## Aim 1
Can you rewrite the listing lines starting at the one containing "Task: Open the News results tab" and ending at the one containing "Instruction: Click the red Average bar", swapping "screenshot" for "screen image" and keeping everything else the same? Return only those lines and omit the pictures.

[Start of Passage]

Now we take 10000 random samples of pairs of months and heights. Here we want at least 10000 items so that we can get very smooth sampling.


In [38]:
num_samples = 10000
random_months, random_heights = getRandomData(18, 40, num_samples, LeastSquaresHypos)

Next, we want to get the intensity of the data at locations. We do that by adding the randomly sampled values to buckets. This gives us intensity values for a grid of pixels in our sample range.


In [44]:
num_buckets = 70   #num_buckets^2 is actual number

# create horizontal and vertical linearly spaced ranges as buckets.
hori_range, hori_step = np.linspace(18, 40 , num_buckets, retstep=True)
vert_range, vert_step = np.linspace(65, 100, num_buckets, retstep=True)

hori_step = hori_step / 2
vert_step = vert_step / 2

# store each bucket as a tuple in a the buckets dictionary.
buckets = dict()

[End of Passage]
[Start of The records]

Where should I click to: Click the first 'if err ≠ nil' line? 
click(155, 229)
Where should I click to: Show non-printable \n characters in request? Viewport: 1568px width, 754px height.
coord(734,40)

[End of The records]
[Start of The records]

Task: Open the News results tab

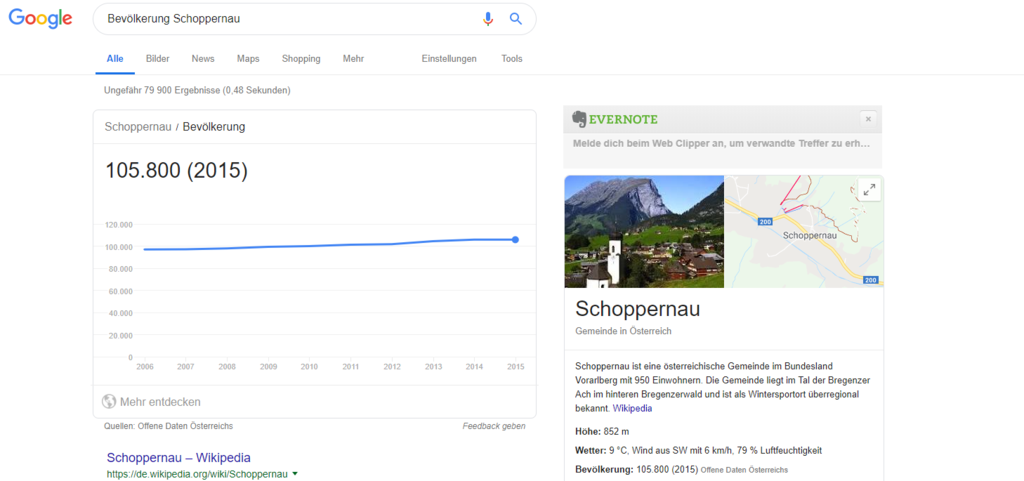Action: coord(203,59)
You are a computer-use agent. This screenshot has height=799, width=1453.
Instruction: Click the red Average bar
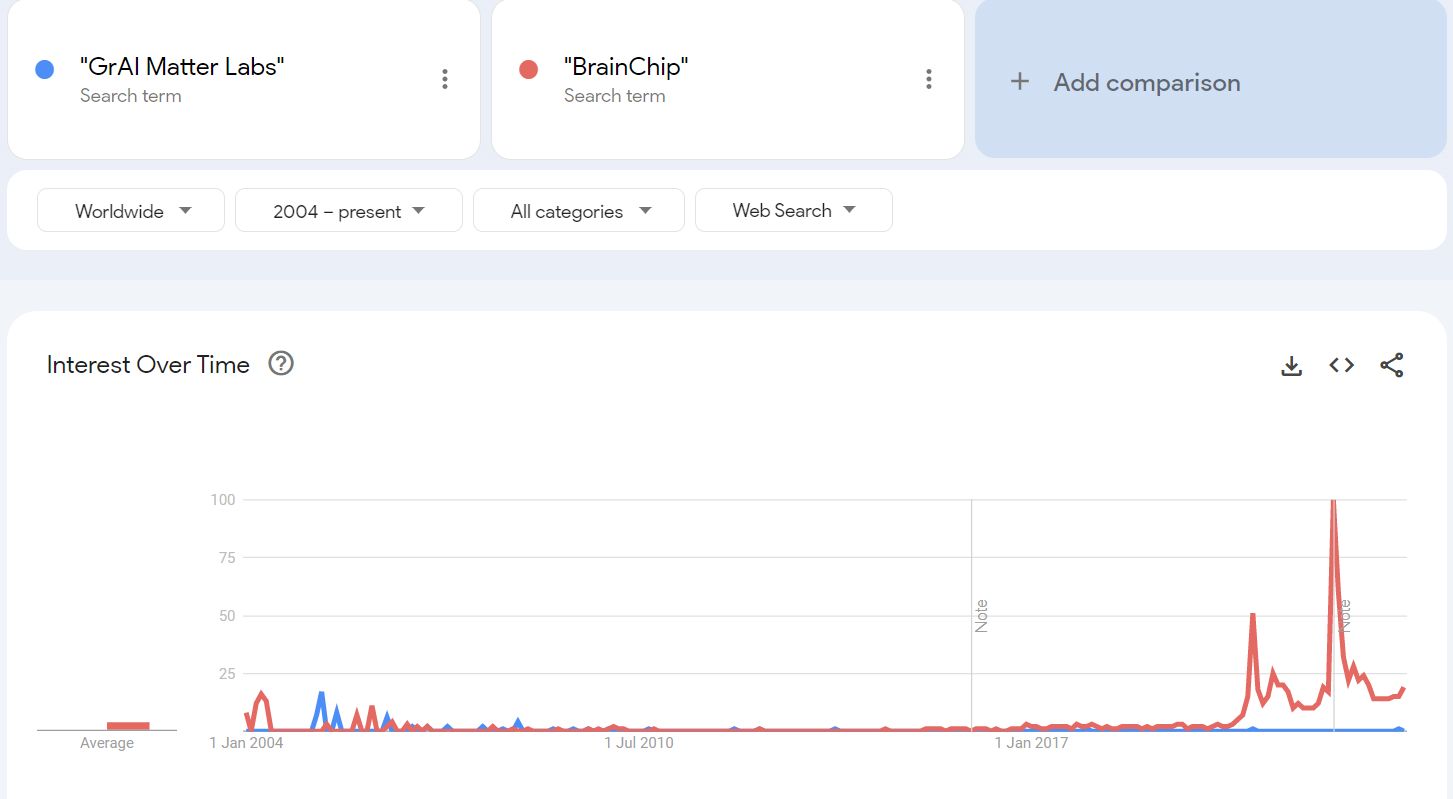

[End of The records]
[Start of The records]

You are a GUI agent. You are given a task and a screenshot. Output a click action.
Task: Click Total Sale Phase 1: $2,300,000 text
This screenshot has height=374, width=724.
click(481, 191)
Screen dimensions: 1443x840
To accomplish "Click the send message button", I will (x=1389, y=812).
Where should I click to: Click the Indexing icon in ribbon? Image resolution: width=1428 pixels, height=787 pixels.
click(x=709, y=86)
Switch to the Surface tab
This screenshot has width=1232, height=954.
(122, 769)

[End of The records]

## Aim 2
In the passage on random sampling, why does it want at least 10000 items?

## Right answer 1
Task: Open the News results tab

Action: coord(203,59)
You are a computer-use agent. This screen image has height=799, width=1453.
Instruction: Click the red Average bar

## Right answer 2
So that it can get very smooth sampling.